A convocação de Eurico é uma das lembranças mais marcantes da primeira viagem do Palmeiras ao Oriente Médio. A microrregião compreende 18 países de três continentes (África, Ásia e Europa), entre eles os Emirados Árabes Unidos, onde o time alviverde vai disputar a Copa do Mundo de Clubes da Fifa a partir do dia 8 de fevereiro. Em 107 anos de história, o Verdão atuou seis vezes no Oriente Médio e conquistou quatro vitórias, todas elas na temporada de 1972.

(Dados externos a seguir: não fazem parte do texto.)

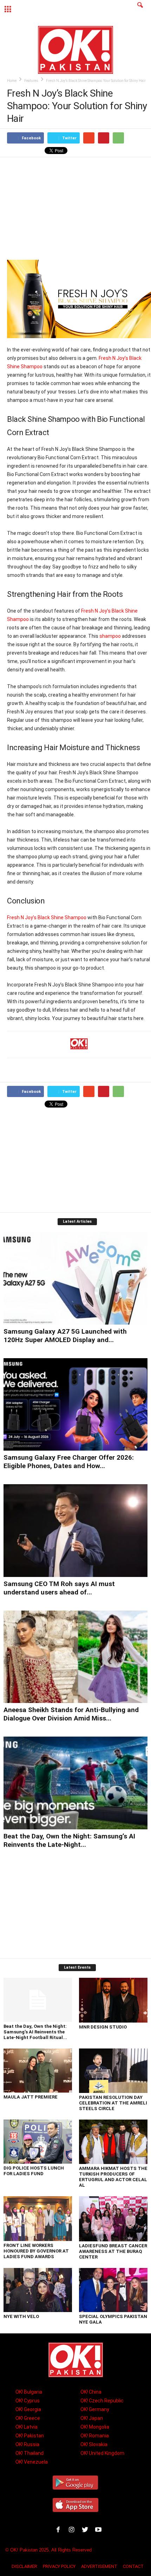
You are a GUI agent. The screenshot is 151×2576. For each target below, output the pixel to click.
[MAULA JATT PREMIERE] (38, 2070)
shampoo (110, 636)
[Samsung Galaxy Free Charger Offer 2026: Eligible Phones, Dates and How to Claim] (75, 1404)
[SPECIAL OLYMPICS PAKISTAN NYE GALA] (113, 2290)
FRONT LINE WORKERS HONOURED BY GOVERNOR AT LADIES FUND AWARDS (36, 2251)
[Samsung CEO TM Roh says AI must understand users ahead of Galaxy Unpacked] (75, 1530)
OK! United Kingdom (102, 2453)
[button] (140, 9)
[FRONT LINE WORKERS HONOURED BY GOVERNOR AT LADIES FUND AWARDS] (38, 2218)
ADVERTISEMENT (99, 2566)
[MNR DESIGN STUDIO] (113, 2000)
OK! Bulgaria (28, 2392)
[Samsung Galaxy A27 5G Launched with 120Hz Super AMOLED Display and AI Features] (75, 1278)
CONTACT (133, 2566)
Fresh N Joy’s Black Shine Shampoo (46, 917)
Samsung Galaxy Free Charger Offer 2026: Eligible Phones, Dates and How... (69, 1461)
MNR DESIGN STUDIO (103, 2027)
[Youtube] (99, 2530)
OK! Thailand (29, 2453)
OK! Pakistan (29, 2435)
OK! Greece (27, 2418)
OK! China (90, 2392)
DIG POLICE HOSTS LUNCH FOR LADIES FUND (34, 2170)
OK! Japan (91, 2418)
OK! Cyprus (27, 2400)
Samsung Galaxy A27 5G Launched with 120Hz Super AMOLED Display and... (65, 1335)
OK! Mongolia (94, 2427)
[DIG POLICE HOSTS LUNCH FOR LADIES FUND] (38, 2142)
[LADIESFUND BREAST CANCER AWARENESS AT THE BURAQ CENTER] (113, 2218)
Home (12, 81)
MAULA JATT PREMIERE (31, 2097)
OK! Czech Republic (102, 2400)
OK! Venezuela (31, 2462)
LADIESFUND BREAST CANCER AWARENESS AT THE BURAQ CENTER (113, 2251)
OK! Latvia (26, 2427)
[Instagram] (73, 2530)
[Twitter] (86, 2530)
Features (31, 81)
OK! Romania (94, 2435)
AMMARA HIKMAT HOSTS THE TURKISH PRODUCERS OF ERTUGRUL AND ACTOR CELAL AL (113, 2177)
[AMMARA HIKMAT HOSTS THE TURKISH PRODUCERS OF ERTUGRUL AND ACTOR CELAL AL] (113, 2142)
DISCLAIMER (24, 2566)
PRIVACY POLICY (59, 2566)
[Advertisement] (79, 208)
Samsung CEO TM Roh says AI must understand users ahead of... (59, 1588)
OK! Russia (27, 2444)
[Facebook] (59, 2530)
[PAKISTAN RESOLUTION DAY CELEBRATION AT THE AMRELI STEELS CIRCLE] (113, 2070)
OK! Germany (94, 2409)
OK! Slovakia (93, 2444)
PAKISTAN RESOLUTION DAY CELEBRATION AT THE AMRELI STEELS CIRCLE (113, 2103)
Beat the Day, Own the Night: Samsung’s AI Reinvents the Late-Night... (69, 1840)
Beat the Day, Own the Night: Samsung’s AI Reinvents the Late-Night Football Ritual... (35, 2032)
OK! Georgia (28, 2409)
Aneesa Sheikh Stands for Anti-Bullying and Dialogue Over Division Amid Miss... (71, 1714)
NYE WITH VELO (21, 2316)
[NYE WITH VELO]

O Estádio Amjadiyeh, atual Shahid Shiroudi, recebeu o primeiro jogo do Palmeiras no Oriente Médio (Acervo Histórico)

Chefe de mau humor

A excursão palestrina foi organizada pelo empresário libanês Elias Zacour. À época um dos nomes mais influentes do futebol brasileiro, ele ganhou prestígio na década de 1960 ao levar as principais equipes do Brasil para jogar no exterior – Zacour já havia sido o responsável pela primeira viagem do Palmeiras ao continente africano, em 1969.

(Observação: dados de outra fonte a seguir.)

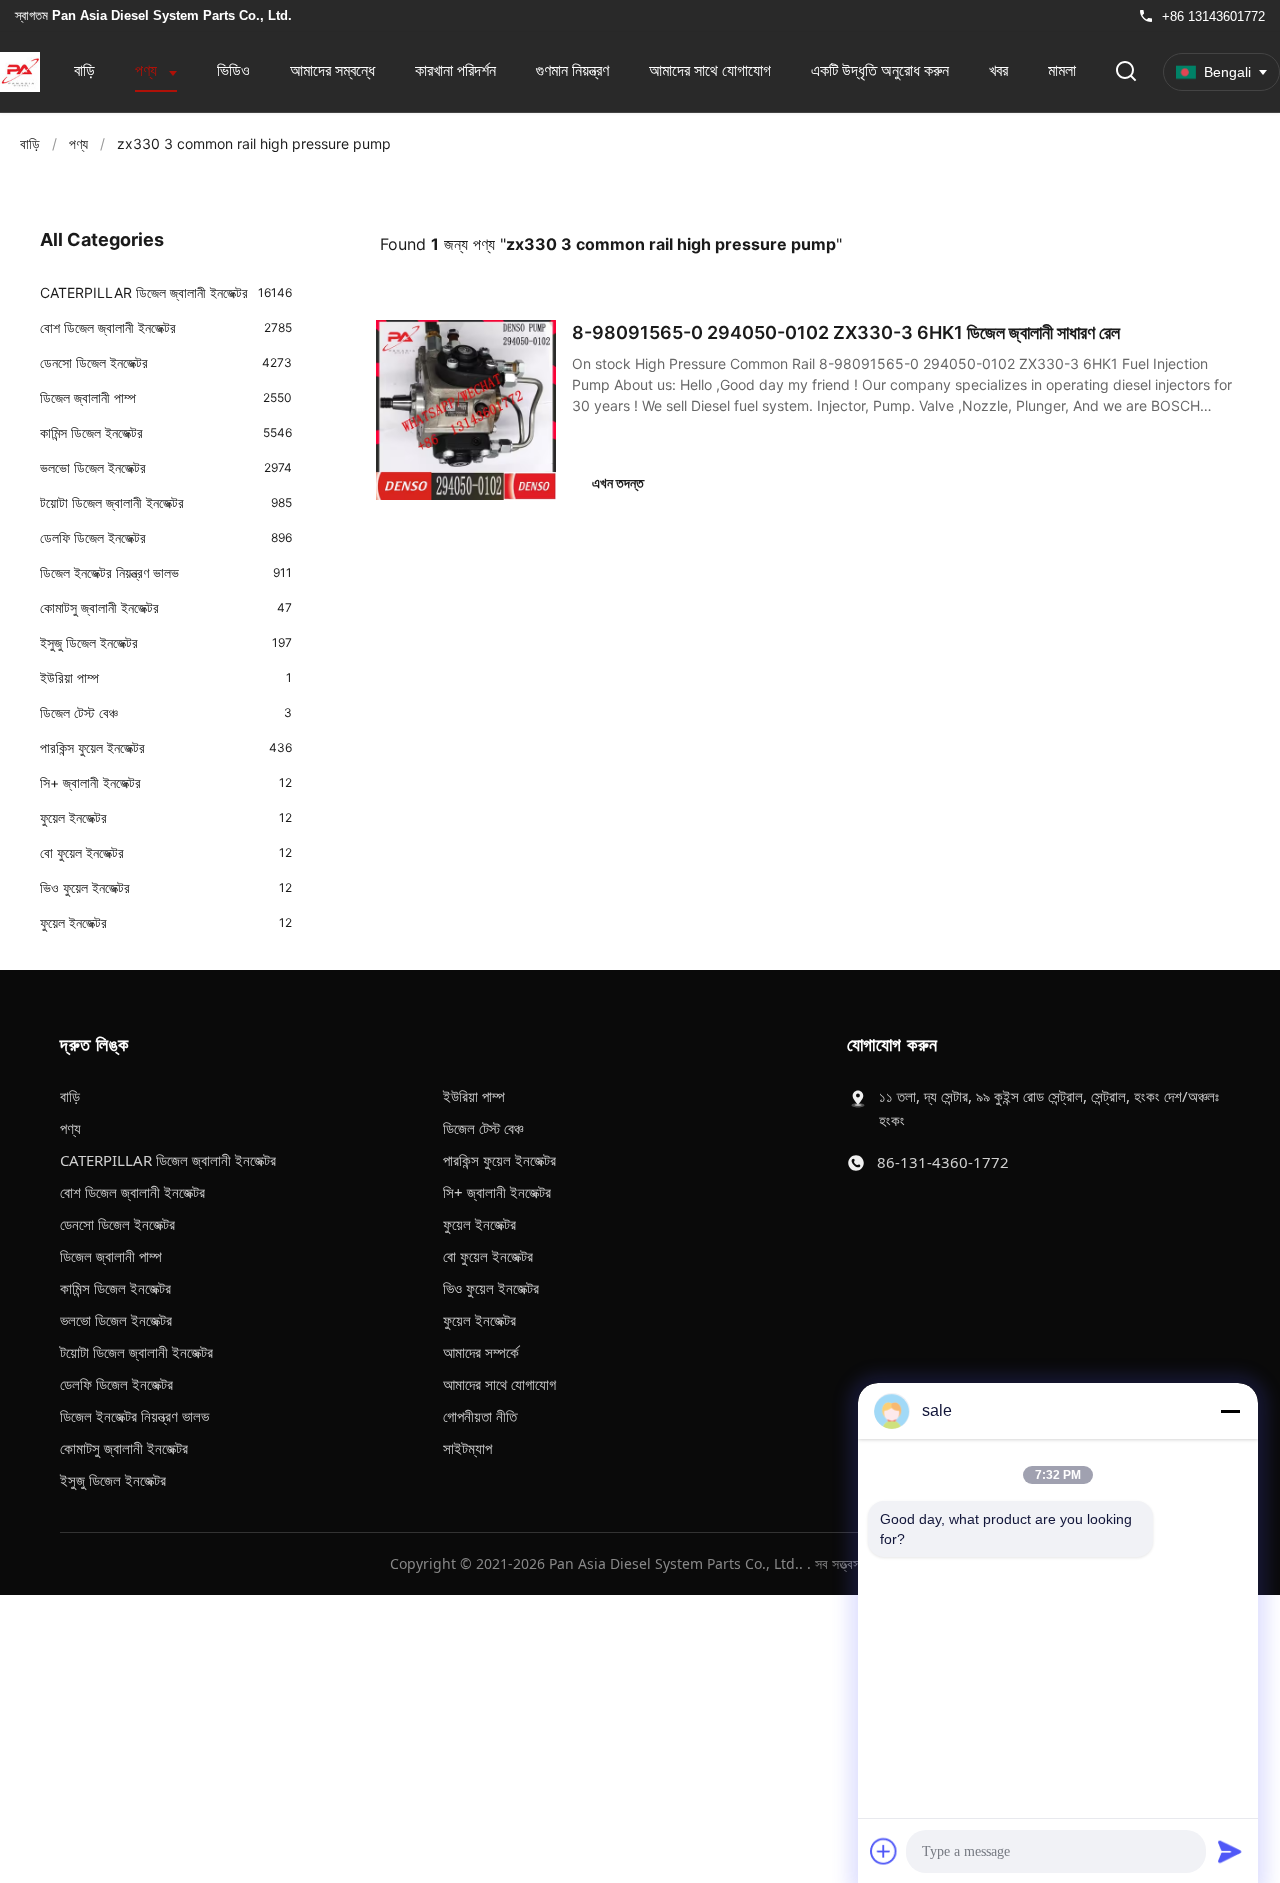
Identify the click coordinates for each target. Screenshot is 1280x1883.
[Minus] (1230, 1411)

Segundo reportagem publicada na edição de 26 de maio de 1972 pelo jornal “Folha de S. Paulo”, o clube recebeu US$ 6 mil por cada uma das oito partidas disputadas ao longo da turnê. A saga teve início na Espanha, com a disputa da Taça Cidade de Zaragoza. Após empates com Zaragoza-ESP e Hamburgo-ALE, ambos pelo placar de 2 a 2, a delegação palmeirense seguiu para o Oriente Médio. A primeira parada foi em Teerã, no Irã, onde o Verdão venceu o Taj-IRA por 2 a 1, em 31 de maio, no Estádio Amjadiyeh – Madurga e Fedato anotaram os tentos.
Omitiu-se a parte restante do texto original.